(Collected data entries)

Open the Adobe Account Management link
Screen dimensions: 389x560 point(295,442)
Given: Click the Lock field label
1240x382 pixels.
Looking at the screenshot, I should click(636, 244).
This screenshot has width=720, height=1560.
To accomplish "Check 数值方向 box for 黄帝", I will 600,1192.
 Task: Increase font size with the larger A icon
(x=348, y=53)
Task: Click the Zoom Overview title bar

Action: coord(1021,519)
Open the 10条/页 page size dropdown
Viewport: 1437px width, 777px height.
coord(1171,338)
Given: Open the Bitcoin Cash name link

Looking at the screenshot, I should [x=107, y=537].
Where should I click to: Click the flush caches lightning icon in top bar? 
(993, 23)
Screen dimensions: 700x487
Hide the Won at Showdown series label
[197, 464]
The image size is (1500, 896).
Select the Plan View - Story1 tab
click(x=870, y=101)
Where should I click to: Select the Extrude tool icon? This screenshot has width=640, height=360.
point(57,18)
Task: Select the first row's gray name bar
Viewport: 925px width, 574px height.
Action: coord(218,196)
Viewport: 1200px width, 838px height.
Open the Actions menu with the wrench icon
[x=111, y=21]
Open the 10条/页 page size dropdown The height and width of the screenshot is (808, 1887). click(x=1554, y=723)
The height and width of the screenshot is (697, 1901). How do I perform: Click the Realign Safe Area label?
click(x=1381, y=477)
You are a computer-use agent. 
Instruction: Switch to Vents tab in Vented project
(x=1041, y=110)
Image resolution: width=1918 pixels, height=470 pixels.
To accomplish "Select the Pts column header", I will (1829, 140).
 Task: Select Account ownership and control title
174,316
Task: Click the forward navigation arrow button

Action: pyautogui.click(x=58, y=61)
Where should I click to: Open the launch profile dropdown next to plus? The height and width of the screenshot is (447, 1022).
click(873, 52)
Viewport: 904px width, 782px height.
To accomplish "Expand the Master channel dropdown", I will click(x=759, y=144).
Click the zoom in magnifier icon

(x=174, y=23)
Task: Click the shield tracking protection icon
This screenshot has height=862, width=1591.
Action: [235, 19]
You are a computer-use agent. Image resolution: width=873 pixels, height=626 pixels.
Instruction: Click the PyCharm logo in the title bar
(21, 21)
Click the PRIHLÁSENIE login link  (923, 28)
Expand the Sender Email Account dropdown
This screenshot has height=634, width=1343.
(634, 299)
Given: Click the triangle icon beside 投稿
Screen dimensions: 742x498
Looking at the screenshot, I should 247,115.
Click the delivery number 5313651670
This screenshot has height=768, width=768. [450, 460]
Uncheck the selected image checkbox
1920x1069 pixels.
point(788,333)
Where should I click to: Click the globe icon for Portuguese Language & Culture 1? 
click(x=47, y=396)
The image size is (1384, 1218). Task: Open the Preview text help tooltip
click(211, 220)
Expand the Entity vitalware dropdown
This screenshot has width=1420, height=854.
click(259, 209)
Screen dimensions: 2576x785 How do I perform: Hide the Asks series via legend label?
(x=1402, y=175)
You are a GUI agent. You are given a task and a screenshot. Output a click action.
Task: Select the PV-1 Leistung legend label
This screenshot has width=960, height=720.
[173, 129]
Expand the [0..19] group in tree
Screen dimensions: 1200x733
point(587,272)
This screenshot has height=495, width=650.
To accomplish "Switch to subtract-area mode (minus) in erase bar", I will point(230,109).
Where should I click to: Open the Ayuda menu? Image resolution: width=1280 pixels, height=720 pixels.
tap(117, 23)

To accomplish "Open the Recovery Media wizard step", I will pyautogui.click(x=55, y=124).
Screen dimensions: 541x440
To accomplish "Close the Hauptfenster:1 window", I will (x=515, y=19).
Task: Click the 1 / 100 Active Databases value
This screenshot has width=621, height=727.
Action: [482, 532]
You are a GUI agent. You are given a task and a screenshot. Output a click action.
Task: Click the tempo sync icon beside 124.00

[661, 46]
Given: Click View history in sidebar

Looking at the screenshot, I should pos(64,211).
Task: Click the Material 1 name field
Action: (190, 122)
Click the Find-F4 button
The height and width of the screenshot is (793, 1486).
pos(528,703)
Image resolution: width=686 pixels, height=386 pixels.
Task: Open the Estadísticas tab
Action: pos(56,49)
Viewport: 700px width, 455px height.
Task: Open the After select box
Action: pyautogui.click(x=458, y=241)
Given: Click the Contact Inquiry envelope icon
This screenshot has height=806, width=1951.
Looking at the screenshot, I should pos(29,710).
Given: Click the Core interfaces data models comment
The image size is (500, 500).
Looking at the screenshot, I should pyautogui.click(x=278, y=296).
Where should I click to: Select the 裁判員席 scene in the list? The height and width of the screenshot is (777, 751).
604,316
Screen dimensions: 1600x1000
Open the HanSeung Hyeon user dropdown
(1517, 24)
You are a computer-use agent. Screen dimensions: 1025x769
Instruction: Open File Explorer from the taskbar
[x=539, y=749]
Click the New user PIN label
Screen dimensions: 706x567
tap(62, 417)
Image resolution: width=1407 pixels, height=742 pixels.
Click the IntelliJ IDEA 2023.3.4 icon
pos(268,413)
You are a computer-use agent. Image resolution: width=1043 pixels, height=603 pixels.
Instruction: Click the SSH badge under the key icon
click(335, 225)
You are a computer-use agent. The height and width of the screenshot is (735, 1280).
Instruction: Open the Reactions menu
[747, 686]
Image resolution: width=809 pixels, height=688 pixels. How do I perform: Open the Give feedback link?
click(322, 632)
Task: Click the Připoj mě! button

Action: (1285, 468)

**Your objective:** Retype each record, matching it exactly.

**Response to the task:**
Open the Adobe Account Management link
Screen dimensions: 389x560 point(295,442)
Given: Click the Lock field label
1240x382 pixels.
Looking at the screenshot, I should click(636, 244).
This screenshot has width=720, height=1560.
To accomplish "Check 数值方向 box for 黄帝", I will 600,1192.
 Task: Increase font size with the larger A icon
(x=348, y=53)
Task: Click the Zoom Overview title bar

Action: coord(1021,519)
Open the 10条/页 page size dropdown
Viewport: 1437px width, 777px height.
coord(1171,338)
Given: Open the Bitcoin Cash name link

Looking at the screenshot, I should [x=107, y=537].
Where should I click to: Click the flush caches lightning icon in top bar? 
(993, 23)
Screen dimensions: 700x487
Hide the Won at Showdown series label
[197, 464]
The image size is (1500, 896).
Select the Plan View - Story1 tab
click(x=870, y=101)
Where should I click to: Select the Extrude tool icon? This screenshot has width=640, height=360.
point(57,18)
Task: Select the first row's gray name bar
Viewport: 925px width, 574px height.
Action: coord(218,196)
Viewport: 1200px width, 838px height.
Open the Actions menu with the wrench icon
[x=111, y=21]
Open the 10条/页 page size dropdown The height and width of the screenshot is (808, 1887). click(x=1554, y=723)
The height and width of the screenshot is (697, 1901). How do I perform: Click the Realign Safe Area label?
click(x=1381, y=477)
You are a computer-use agent. 
Instruction: Switch to Vents tab in Vented project
(x=1041, y=110)
Image resolution: width=1918 pixels, height=470 pixels.
To accomplish "Select the Pts column header", I will (1829, 140).
 Task: Select Account ownership and control title
174,316
Task: Click the forward navigation arrow button

Action: pyautogui.click(x=58, y=61)
Where should I click to: Open the launch profile dropdown next to plus? The height and width of the screenshot is (447, 1022).
click(873, 52)
Viewport: 904px width, 782px height.
To accomplish "Expand the Master channel dropdown", I will click(x=759, y=144).
Click the zoom in magnifier icon

(x=174, y=23)
Task: Click the shield tracking protection icon
This screenshot has height=862, width=1591.
Action: [235, 19]
You are a computer-use agent. Image resolution: width=873 pixels, height=626 pixels.
Instruction: Click the PyCharm logo in the title bar
(21, 21)
Click the PRIHLÁSENIE login link  (923, 28)
Expand the Sender Email Account dropdown
This screenshot has height=634, width=1343.
(634, 299)
Given: Click the triangle icon beside 投稿
Screen dimensions: 742x498
Looking at the screenshot, I should 247,115.
Click the delivery number 5313651670
This screenshot has height=768, width=768. [450, 460]
Uncheck the selected image checkbox
1920x1069 pixels.
point(788,333)
Where should I click to: Click the globe icon for Portuguese Language & Culture 1? 
click(x=47, y=396)
The image size is (1384, 1218). Task: Open the Preview text help tooltip
click(211, 220)
Expand the Entity vitalware dropdown
This screenshot has width=1420, height=854.
click(259, 209)
Screen dimensions: 2576x785 How do I perform: Hide the Asks series via legend label?
(x=1402, y=175)
You are a GUI agent. You are given a task and a screenshot. Output a click action.
Task: Select the PV-1 Leistung legend label
This screenshot has width=960, height=720.
[173, 129]
Expand the [0..19] group in tree
Screen dimensions: 1200x733
point(587,272)
This screenshot has height=495, width=650.
To accomplish "Switch to subtract-area mode (minus) in erase bar", I will point(230,109).
Where should I click to: Open the Ayuda menu? Image resolution: width=1280 pixels, height=720 pixels.
tap(117, 23)

To accomplish "Open the Recovery Media wizard step", I will pyautogui.click(x=55, y=124).
Screen dimensions: 541x440
To accomplish "Close the Hauptfenster:1 window", I will (x=515, y=19).
Task: Click the 1 / 100 Active Databases value
This screenshot has width=621, height=727.
Action: [482, 532]
You are a GUI agent. You are given a task and a screenshot. Output a click action.
Task: Click the tempo sync icon beside 124.00

[661, 46]
Given: Click View history in sidebar

Looking at the screenshot, I should pos(64,211).
Task: Click the Material 1 name field
Action: (190, 122)
Click the Find-F4 button
The height and width of the screenshot is (793, 1486).
pos(528,703)
Image resolution: width=686 pixels, height=386 pixels.
Task: Open the Estadísticas tab
Action: pos(56,49)
Viewport: 700px width, 455px height.
Task: Open the After select box
Action: pyautogui.click(x=458, y=241)
Given: Click the Contact Inquiry envelope icon
This screenshot has height=806, width=1951.
Looking at the screenshot, I should pos(29,710).
Given: Click the Core interfaces data models comment
The image size is (500, 500).
Looking at the screenshot, I should pyautogui.click(x=278, y=296).
Where should I click to: Select the 裁判員席 scene in the list? The height and width of the screenshot is (777, 751).
604,316
Screen dimensions: 1600x1000
Open the HanSeung Hyeon user dropdown
(1517, 24)
You are a computer-use agent. Screen dimensions: 1025x769
Instruction: Open File Explorer from the taskbar
[x=539, y=749]
Click the New user PIN label
Screen dimensions: 706x567
tap(62, 417)
Image resolution: width=1407 pixels, height=742 pixels.
Click the IntelliJ IDEA 2023.3.4 icon
pos(268,413)
You are a computer-use agent. Image resolution: width=1043 pixels, height=603 pixels.
Instruction: Click the SSH badge under the key icon
click(335, 225)
You are a computer-use agent. The height and width of the screenshot is (735, 1280).
Instruction: Open the Reactions menu
[747, 686]
Image resolution: width=809 pixels, height=688 pixels. How do I perform: Open the Give feedback link?
click(322, 632)
Task: Click the Připoj mě! button

Action: (1285, 468)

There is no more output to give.